Paul was finally awarded knighthood in 1997, a year before Linda died, so she got her British title. Still, she might have been England’s only lady with a bit of the Borscht Belt in her. She was “always one for the joke,” Paul told Chrissie Hynde. “She just had a line for everything.” Again, photography showed Linda at her best. There are some supremely funny pictures of her mugging for someone else’s camera. In the hospital, holding her newborn baby, she squalls in sympathy with little Mary. And in another photo, wearing sunglasses, a black T-shirt, and a bathing suit that introduces hips that have obviously seen childbirth, she holds a bottle of Jack Daniel’s and leans against a car — a perfect, knowing parody of unknowing buffoonery. What other rock wife would have done that?
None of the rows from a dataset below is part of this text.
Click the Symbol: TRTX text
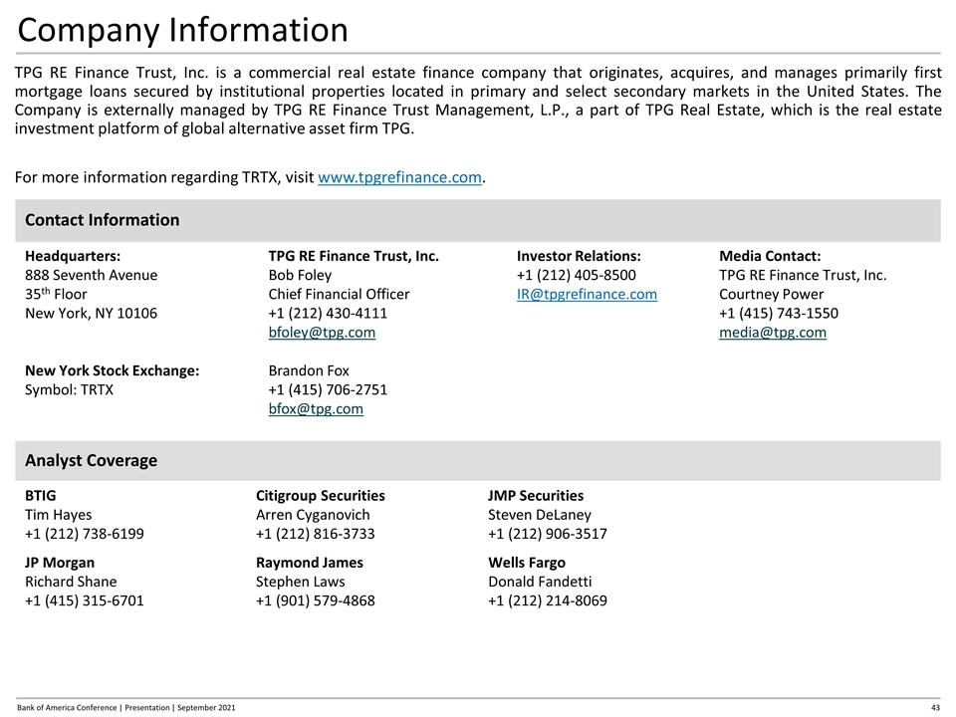956x717 pixels. point(69,390)
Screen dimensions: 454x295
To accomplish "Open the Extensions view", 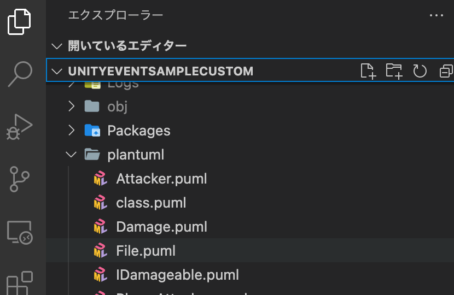I will pos(19,283).
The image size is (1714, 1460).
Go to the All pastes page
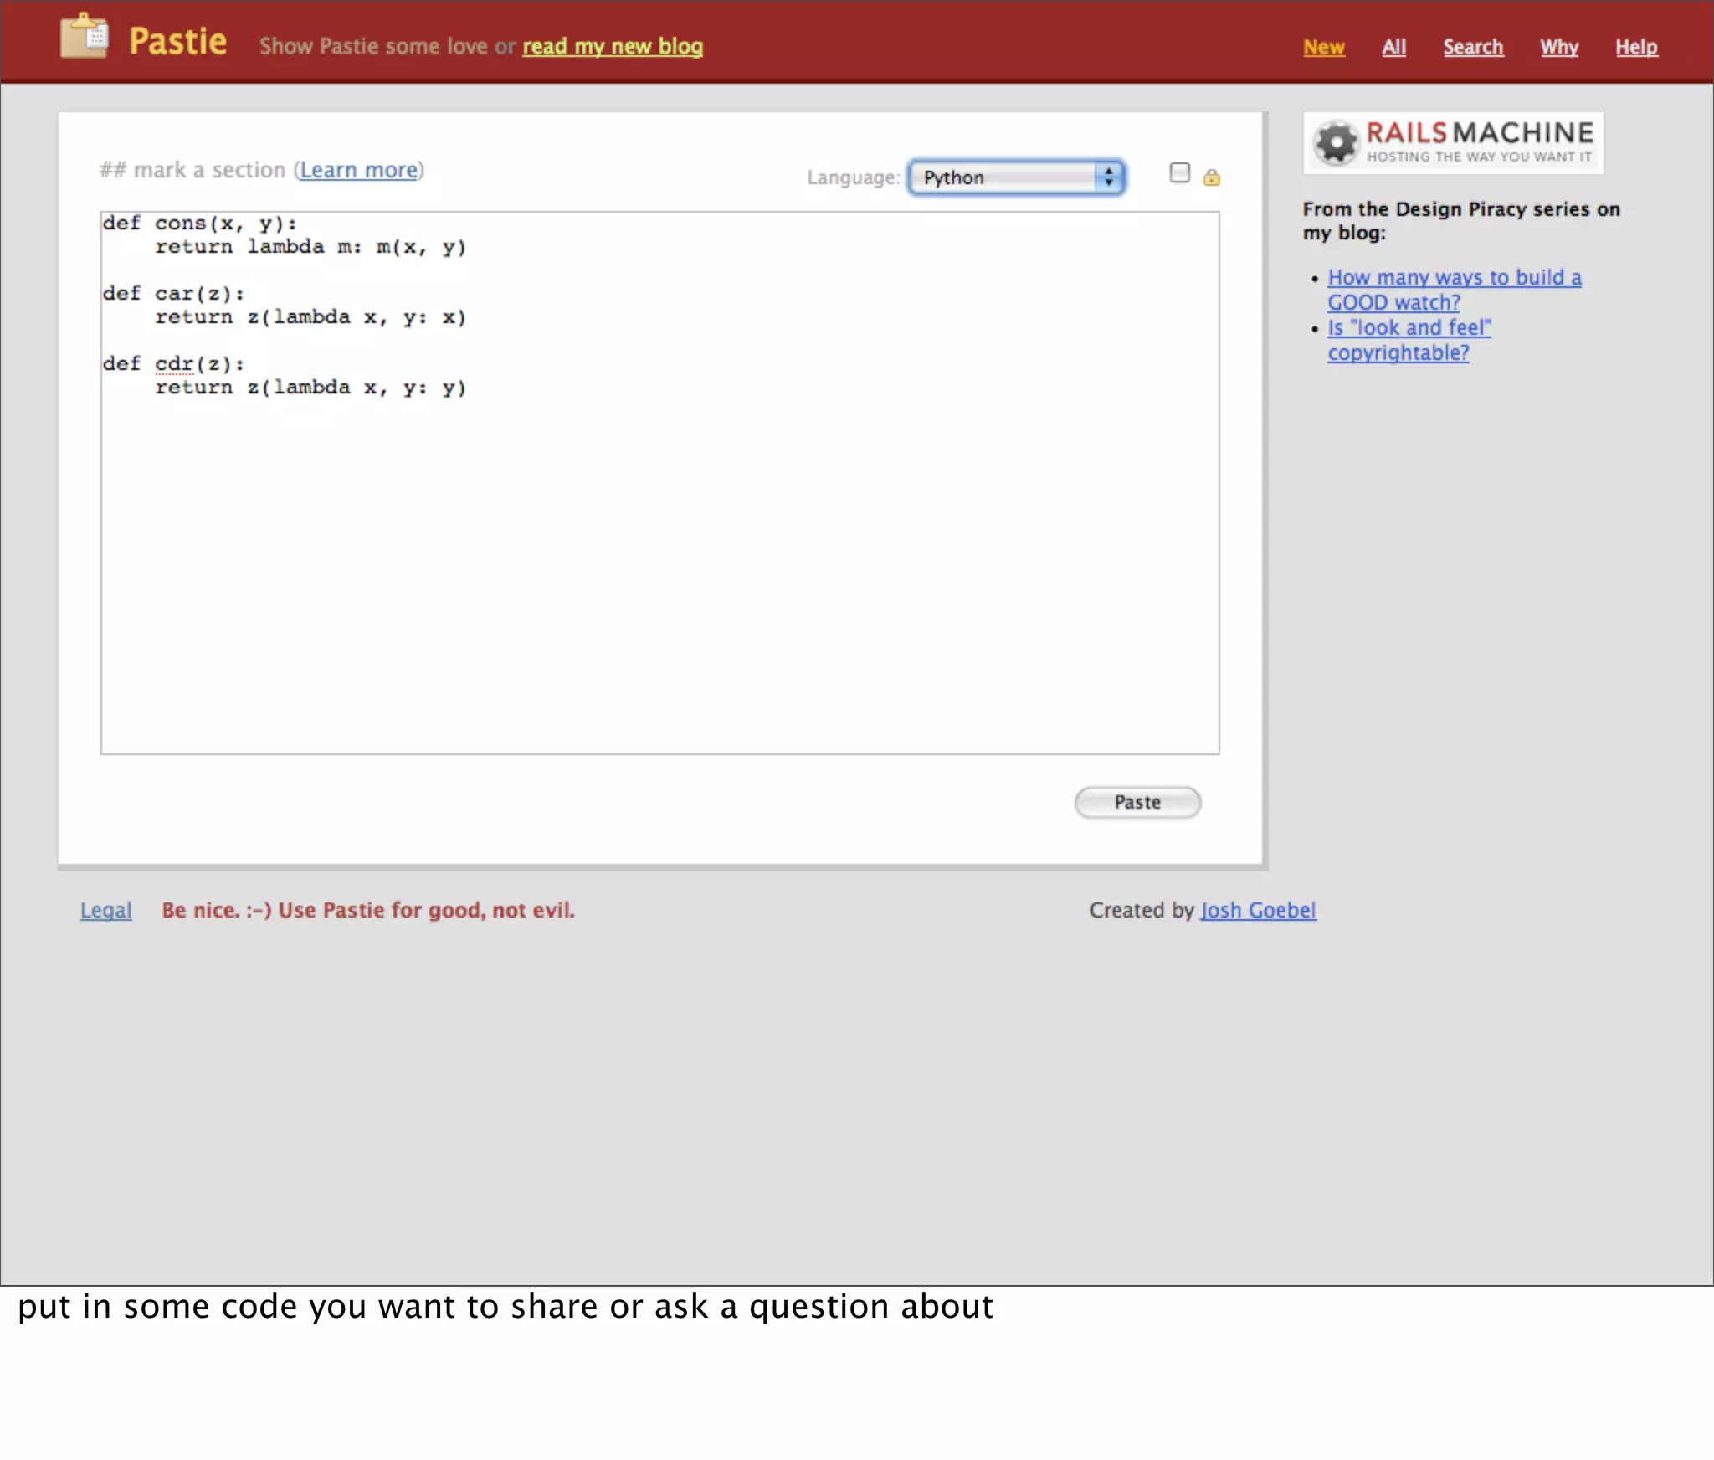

Or this? After Linda was interviewed in the early 1990s about her vegetarianism, on the English television show This Morning, the hosts got her talking about the pros and cons of fame and its attendant responsibilities. To illustrate her point about the speed with which rabid fans can turn on you, Linda described the scene in Martin Scorsese’s film “The King of Comedy,” in which an elderly, caricatured Jewish woman flags down Jerry Lewis’s character, a beloved Johnny Carson-like talk show host, on a Manhattan street and demands that he speak with her nephew, with whom she’s chatting on a pay telephone. When she’s rebuffed, she says to Lewis’s character — and here Linda turns to the camera — “You should get cancer!” It’s a remarkable split-second embodiment of her birthright: New York Jew.

In his book, Danny Fields notes that in April 1999, a year after Linda died, Paul was known to say about the birth of his first grandchild, Arthur, “He’s a very clever little lad. His mother is Jewish and his father is Christian, so he chose to be born between Passover and Easter.” Writes Fields, “Now, this is astonishing and quite lovely. Mary, Paul and Linda’s daughter and the mother of little Arthur, is of course one-half [sic] Jewish. Yet Paul doesn’t say ‘half,’ he says, ‘His mother is Jewish.’ We now have Paul being more upfront about Linda’s religion than Linda ever was.” As is Stella McCartney, Linda and Paul’s famous fashion-designer daughter, who definitely self-identifies as a Jew.

After Linda died, Paul told various interviewers that he wept for a year and then made himself move on. In 2002, he wed charity campaigner Heather Mills, who shared his humble English origins. After that marriage failed, he turned to a familiar type: a moneyed, Jewish New Yorker. Unlike Linda, Nancy Shevell, whom Paul wed in 2011, isn’t an artist or an activist, and old photos suggest that, again unlike Linda, she had her nose bobbed. Still, Nancy comes across as more Jewish than WASPy-looking Linda ever did. Paul seems smitten.

Maybe he sees a light coming from within.

Nell Beram is a former Atlantic Monthly staff editor and co-author of Yoko Ono: Collector of Skies (2013). Her writing has appeared at Salon and Slate and in The Threepenny Review, The Women’s Review of Books, and elsewhere.